Goya 2020: La factura pendiente con Almodóvar

La gran vencedora de la última gala del cine español fue ‘Dolor y gloria’ que se llevó siete de los dieciséis premios a los que estaba nominada. Su rival ‘Mientras dure la guerra’ de Alejandro Amenábar se llevó cinco de las diecisiete nominaciones. Este año repitieron como anfitriones Andreu Buenafuente y Silvia Abril, que a diferencia del año pasado, este año no fue tan divertida ni amena como la del año anterior. Nunca segundas partes fueron buenas, ya pasó con la primera gala de Dani Rovira como presentador. Este año la gala fue bastante aburrida y con falta de ritmo.

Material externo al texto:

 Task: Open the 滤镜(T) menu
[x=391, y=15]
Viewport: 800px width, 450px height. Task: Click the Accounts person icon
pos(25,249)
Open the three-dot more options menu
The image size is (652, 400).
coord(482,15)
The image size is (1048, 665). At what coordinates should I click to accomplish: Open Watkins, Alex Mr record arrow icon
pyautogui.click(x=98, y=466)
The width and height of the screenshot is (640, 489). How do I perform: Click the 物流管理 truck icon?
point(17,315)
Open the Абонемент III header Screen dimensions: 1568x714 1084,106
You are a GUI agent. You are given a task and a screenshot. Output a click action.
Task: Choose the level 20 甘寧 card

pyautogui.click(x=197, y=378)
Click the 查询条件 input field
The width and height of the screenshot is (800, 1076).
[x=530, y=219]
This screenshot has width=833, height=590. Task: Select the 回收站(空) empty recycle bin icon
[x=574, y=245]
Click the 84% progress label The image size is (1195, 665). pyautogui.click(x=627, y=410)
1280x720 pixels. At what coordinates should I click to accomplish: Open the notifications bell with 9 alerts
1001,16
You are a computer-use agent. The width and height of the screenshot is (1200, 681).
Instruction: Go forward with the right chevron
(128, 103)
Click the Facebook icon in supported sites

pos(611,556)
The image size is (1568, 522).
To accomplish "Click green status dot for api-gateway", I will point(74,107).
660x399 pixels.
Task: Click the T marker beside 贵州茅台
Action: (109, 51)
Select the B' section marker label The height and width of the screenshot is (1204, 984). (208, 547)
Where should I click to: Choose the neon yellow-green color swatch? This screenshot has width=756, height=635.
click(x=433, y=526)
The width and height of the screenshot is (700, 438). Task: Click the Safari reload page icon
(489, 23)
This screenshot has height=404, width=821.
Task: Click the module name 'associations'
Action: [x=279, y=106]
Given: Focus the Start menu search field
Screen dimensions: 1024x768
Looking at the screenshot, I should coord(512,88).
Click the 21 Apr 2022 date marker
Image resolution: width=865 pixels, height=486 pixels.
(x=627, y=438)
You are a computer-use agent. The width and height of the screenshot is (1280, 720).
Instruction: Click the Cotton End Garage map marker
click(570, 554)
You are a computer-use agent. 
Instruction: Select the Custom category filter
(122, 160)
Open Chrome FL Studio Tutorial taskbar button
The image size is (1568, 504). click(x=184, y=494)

Lo más destacable de la gala fue sin duda el discurso de Mariano Barroso, presidente de la academia, que valoró el año 2019 como el mejor de la última década para el cine español. Un gran triunfo, ya que películas comerciales producidas por mediaset y mediapro generan industria y trabajo para todos los profesionales del medio audiovisual. Curiosamente estas tres películas con gran éxito de taquilla (‘Padre no hay más que uno’, ‘Si yo fuera rico’ y ‘Lo dejo cuando quiera’) no obtuvieron ninguna nominación a los Goya. La realidad de nuestro cine es que el público valora muchísimo más el cine mediocre pero entretenido.

Me quedo con el discurso de Pedro Almodóvar cuando se llevó el galardón de mejor director, que reivindicó el cine independiente, y las ayudas a las historias que no tienen las facilidades que tiene el cine comercial, pero que tienen una importancia enorme en la cultura audiovisual de nuestro país

El momento más emotivo de la gala, desde mi punto de vista, fue el galardón que recibió Julieta Serrano como mejor actriz de reparto por su papel en ‘Dolor y Gloria’, que a sus ochenta y siete años y tras haber trabajado con Almodóvar en ‘Pepi, Luci, Bom y otras chicas del montón’, ‘Entre Tinieblas’ y ‘Mujeres al borde de un ataque de nervios’, por fin ha conseguido su merecido premio de la academia. También fue muy emocionante la actuación de Celia Flores (hija pequeña de Pepa Flores) previamente a la entrega del Goya de honor a su madre.

En cuanto al cara a cara entre ‘Dolor y gloria’ y ‘Mientras dure la guerra’ se dividió entre los premios técnicos que ganó la película de Amenábar, exceptuando el premio a mejor actor de reparto (mejor dirección de producción, mejor maquillaje y peluquería, mejor actor secundario Eduard Fernández, mejor dirección artística y mejor diseño de vestuario). Almodóvar consiguió los premios artísticos (Mejor guion original, mejor música original, mejor actriz de reparto, mejor montaje, mejor actor, mejor director y mejor película).

Fuera del enfrentamiento entre las dos grandes rivales de este año cabe destacar el Goya a la mejor actriz que consiguió la estupenda Belén Cuesta, que con su primer papel dramático en ‘La trinchera infinita’ demuestra su enorme talento y gran futuro como una de las mejores intérpretes jóvenes del panorama del cine español. El Goya a la mejor dirección de fotografía para Mauro Herce por ‘Lo que Arde’, película que ganó en Cannes el premio del jurado y el Goya para el mejor actor revelación por el papel de narcotraficante gallego para el actor Enric Auquer de la para mí gran olvidada ‘Quien a hierro mata’ de Paco Plaza.

Me quedo con el discurso de Pedro Almodóvar cuando se llevó el galardón de mejor director, que reivindicó el cine independiente, y las ayudas a las historias que no tienen las facilidades que tiene el cine comercial, pero que tienen una importancia enorme en la cultura audiovisual de nuestro país.

Fue una gala elegante, sobria, sin grandes reivindicaciones políticas, pero bastante aburrida en comparación con su predecesora. Lo único que importa, al fin y al cabo, es que se siga haciendo cine, pero aun más importante, cine de calidad.